Das befriedigte mich. Glückliche Menschen! ich hätte trotz allem wohl in ihrer Lage sein mögen.

Ich beschleunigte meine Schritte, es wurde dunkel, und der Mond war erschienen. Da sah ich zwanzig Schritte vor mir auf einer Bank ein Liebespärchen: ein Marinesoldat und auf seinem Knie – die Marie!

Schnell mein Buch heraus!

Momentaufnahme:

Sie hielten sich selig umschlungen
Und küßten sich all die Zeit –
Der Mond hat's von oben besungen
Und ich besing's von der Seit!

Ich ging näher – hörte einige süße Worte – ging vorüber – sie ließen sich nicht stören. Ich neidischer Mensch machte dann Halt, sah sie an und sagte zu dem Vaterlandsverteidiger: »Das laß ich mir gefallen! Kann ich Sie nicht ablösen?« – »Nach einer halben Stunde!« erwiderte er und grinste, und sie grinste auch. »Ich werde mir den Fall überlegen«, rief ich ihnen zu, »inzwischen viel Vergnügen – gute Nacht!«

Am nächsten Laternenpfahl – die Laterne brannte sogar – machte ich halt – der Mond war verschwunden. Ich las die erste Strophe durch, um mich wieder in die richtige Stimmung zu versetzen, und fuhr fort:

Dann schlich ich mich sachte näher,
Hört Worte von Liebe und Treu,
Der Mond kroch langsam höher,
Ihm war die Geschichte nicht neu. –

O selige Liebesstunden
Ich spüre fast euren Hauch –
Der Mond war vor Rührung verschwunden,
Und ich – ich verschwinde jetzt auch!

Dann beschleunigte ich meine Schritte, summte die Melodie aus »Tiefland«: »Vor der offnen Kirchentüre wartet schon die Braut«, und langte ungestört im Unterland an. Ich wollte nun schnell nach Haus, um meine Ruhe zu finden.
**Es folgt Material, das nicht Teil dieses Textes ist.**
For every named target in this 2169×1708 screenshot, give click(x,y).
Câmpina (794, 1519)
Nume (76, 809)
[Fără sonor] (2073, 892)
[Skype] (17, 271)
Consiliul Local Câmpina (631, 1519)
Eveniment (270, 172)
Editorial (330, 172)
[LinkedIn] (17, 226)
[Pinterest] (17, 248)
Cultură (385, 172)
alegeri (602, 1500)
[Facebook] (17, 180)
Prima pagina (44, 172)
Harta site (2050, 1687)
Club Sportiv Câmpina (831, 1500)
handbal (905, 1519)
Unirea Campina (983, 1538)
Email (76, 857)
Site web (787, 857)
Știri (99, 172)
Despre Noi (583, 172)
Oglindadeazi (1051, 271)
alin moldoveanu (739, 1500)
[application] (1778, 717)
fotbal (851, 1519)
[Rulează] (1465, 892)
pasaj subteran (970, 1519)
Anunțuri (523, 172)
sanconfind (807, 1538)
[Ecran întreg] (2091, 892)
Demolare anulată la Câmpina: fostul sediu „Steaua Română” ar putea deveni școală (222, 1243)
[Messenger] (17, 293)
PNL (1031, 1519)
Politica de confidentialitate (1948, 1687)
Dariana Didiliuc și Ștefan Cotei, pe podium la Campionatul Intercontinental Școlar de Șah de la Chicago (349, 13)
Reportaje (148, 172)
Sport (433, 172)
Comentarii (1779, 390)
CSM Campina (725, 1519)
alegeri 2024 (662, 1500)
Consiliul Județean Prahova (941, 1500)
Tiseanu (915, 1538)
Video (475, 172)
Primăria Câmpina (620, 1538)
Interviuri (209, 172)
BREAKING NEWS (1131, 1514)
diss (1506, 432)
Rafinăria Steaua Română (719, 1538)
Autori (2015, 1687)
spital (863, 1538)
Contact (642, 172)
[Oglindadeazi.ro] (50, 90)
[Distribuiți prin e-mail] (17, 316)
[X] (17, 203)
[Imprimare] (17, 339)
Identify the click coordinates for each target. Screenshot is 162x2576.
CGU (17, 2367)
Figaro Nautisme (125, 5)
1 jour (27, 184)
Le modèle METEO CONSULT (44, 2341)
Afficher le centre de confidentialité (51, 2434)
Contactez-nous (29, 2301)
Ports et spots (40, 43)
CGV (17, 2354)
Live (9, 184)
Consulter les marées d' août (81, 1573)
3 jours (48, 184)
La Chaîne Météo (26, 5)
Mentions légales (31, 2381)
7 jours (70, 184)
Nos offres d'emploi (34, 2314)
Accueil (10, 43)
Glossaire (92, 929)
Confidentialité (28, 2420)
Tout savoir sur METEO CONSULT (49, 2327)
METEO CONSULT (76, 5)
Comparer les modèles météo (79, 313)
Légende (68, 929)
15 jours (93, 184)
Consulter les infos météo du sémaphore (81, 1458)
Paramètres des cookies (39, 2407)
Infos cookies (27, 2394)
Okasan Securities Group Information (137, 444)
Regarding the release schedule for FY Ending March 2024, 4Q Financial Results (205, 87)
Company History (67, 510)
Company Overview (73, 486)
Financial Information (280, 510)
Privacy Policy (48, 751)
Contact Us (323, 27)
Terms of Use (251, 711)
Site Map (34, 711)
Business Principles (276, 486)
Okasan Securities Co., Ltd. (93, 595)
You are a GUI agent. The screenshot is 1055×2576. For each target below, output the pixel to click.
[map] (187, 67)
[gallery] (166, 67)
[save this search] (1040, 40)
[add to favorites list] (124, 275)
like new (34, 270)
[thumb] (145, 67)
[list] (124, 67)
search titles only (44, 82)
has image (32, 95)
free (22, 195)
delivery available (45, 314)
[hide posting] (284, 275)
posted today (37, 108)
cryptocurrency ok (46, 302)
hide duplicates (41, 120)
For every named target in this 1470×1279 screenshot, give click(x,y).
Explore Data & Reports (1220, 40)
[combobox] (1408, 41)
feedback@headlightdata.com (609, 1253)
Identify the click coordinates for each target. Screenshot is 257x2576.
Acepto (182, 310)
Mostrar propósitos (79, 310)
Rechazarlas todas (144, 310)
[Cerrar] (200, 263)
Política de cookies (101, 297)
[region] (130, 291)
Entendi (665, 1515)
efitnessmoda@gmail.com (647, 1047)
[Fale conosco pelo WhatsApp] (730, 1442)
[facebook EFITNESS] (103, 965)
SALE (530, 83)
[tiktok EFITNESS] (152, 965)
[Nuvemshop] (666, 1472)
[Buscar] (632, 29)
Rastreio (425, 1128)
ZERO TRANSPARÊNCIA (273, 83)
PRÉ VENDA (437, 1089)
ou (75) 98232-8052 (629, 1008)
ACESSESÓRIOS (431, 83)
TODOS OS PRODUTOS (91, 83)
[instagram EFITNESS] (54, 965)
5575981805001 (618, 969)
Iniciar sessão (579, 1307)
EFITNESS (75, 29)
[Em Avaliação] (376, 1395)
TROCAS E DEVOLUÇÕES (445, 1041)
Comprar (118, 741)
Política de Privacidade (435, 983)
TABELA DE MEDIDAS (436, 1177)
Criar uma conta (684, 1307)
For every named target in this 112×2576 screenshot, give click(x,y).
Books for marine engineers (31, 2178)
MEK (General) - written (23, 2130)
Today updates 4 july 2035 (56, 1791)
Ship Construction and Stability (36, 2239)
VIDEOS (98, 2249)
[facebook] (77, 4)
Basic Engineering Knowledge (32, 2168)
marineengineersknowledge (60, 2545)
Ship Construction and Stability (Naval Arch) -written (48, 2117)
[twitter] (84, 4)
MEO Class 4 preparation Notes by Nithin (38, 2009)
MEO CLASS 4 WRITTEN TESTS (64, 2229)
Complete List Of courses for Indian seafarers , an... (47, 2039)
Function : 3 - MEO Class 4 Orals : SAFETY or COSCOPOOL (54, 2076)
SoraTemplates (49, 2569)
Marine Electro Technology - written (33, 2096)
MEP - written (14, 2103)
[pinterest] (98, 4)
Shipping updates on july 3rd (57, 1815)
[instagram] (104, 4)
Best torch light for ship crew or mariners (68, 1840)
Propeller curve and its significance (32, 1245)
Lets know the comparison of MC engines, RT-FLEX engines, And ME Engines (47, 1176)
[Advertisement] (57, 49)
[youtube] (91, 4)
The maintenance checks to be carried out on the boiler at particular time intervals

Da tauchte er plötzlich wieder vor mir auf, der Badegast mit tadelloser Glatze, den Hut in der Hand! So lief der Mann seit zwei Tagen fortwährend umher! Entweder sucht er den Heldentod durch einen Sonnenstich, dachte ich mir, oder er befolgt das Sprichwort: »Mit dem Hute in der Hand kommt man durch das ganze Land« wörtlich, oder auch er will sich für die Menschheit opfern und den Beweis erbringen, daß trotzdem seine Haare nicht wieder wachsen. Der Mann gab mir zu denken, und gedankenvoll langte ich in meiner Klause an, steckte zwei Kerzen in Brand, versetzte mich in eine Sonntagsstimmung und schrieb:

Ein jeder liebt die Freiheit!
Warum denn stets im Haus?
Und darum geht auch alles
Am schönen Sonntag aus.

Zuerst ging meine Köchin,
Ließ mich allein im Haus,
Dann ging – 's war kalt – das Feuer,
Dann ging die Lampe aus.

Dann macht ich Toilette,
Nichts hielt mich mehr im Haus,
Und sah, o Schreck – jetzt gehn mir
Sogar – die Haare aus.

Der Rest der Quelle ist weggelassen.